• [EXERCISE DESCRIPTION] The line with "Task: Open the Artifact Type dropdown", the line with "Task: Click the", and all lines between them in the material below: return these exactly, and no others.

• [PROVIDED RECORDS]
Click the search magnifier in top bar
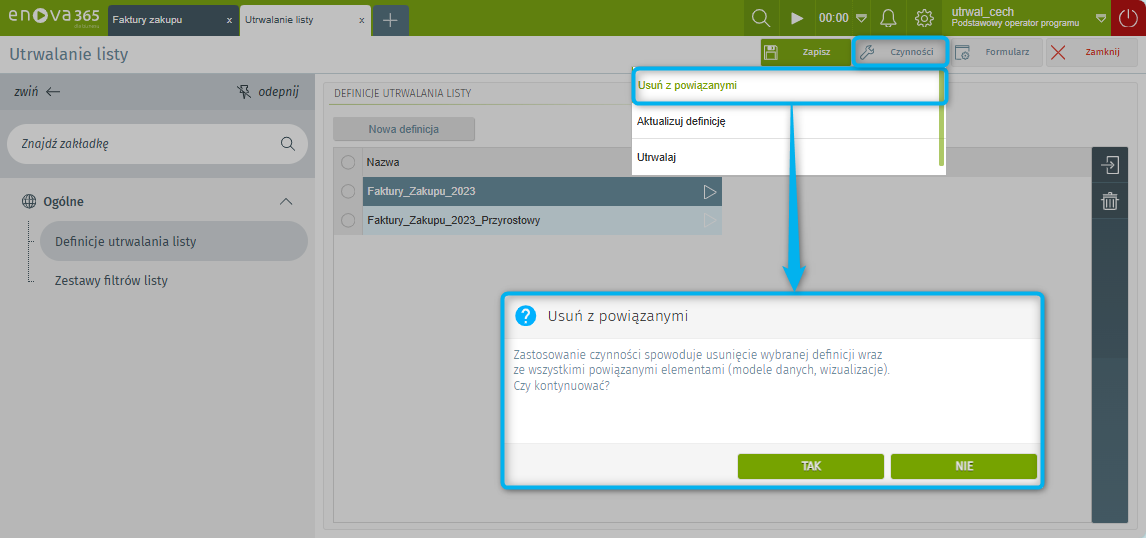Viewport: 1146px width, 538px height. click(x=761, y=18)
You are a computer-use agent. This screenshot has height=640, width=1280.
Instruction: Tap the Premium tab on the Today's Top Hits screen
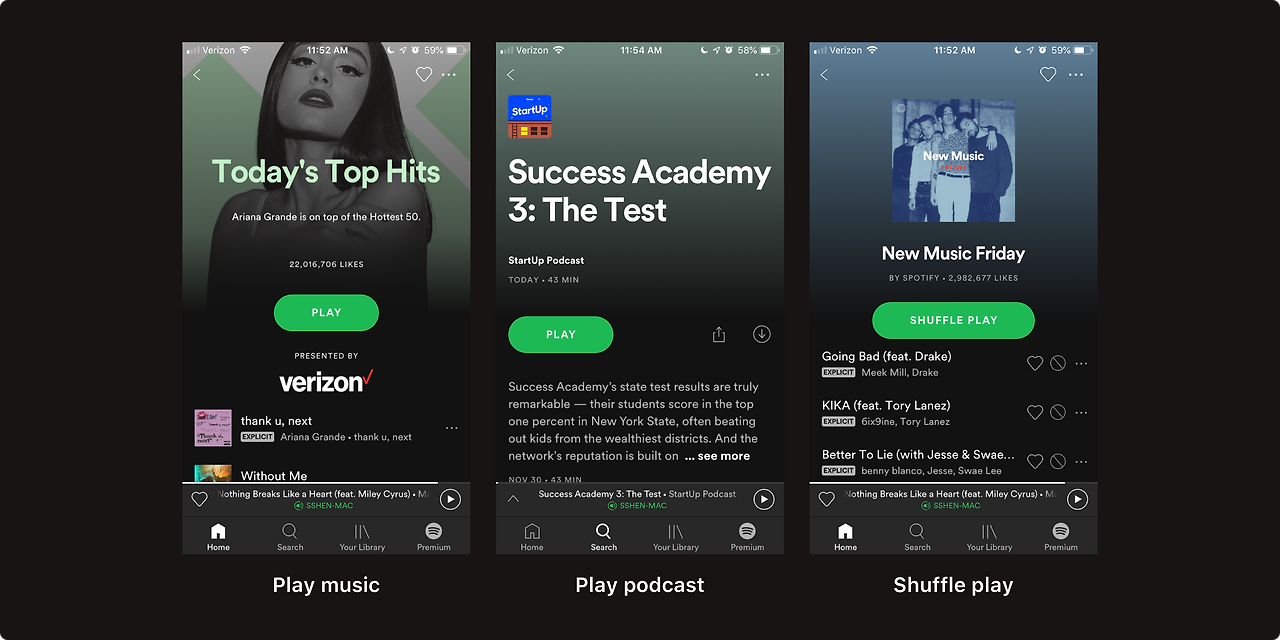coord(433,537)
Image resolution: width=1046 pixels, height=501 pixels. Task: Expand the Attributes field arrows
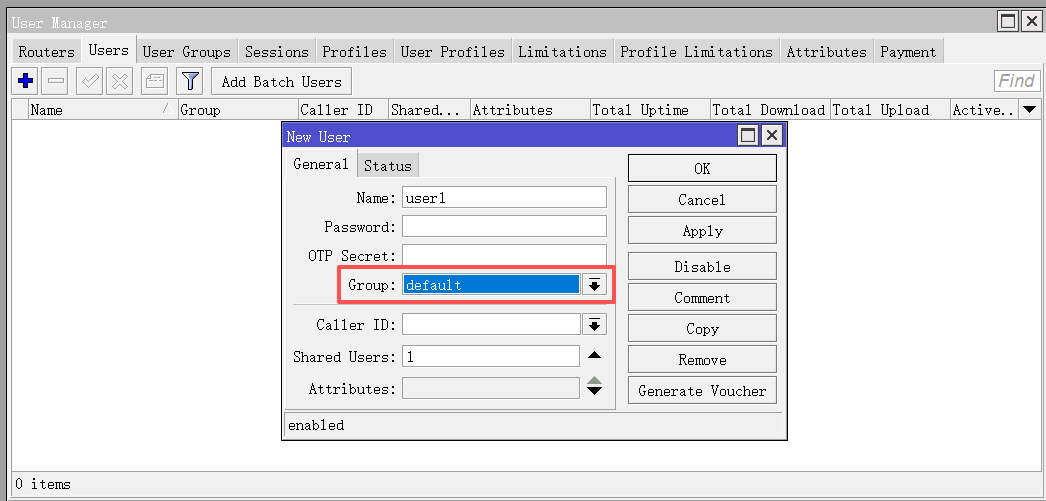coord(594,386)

==

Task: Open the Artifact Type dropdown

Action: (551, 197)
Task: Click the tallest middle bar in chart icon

• [ANSWER FOR THIS EXERCISE]
Task: Open the Artifact Type dropdown

Action: (551, 197)
Task: Click the tallest middle bar in chart icon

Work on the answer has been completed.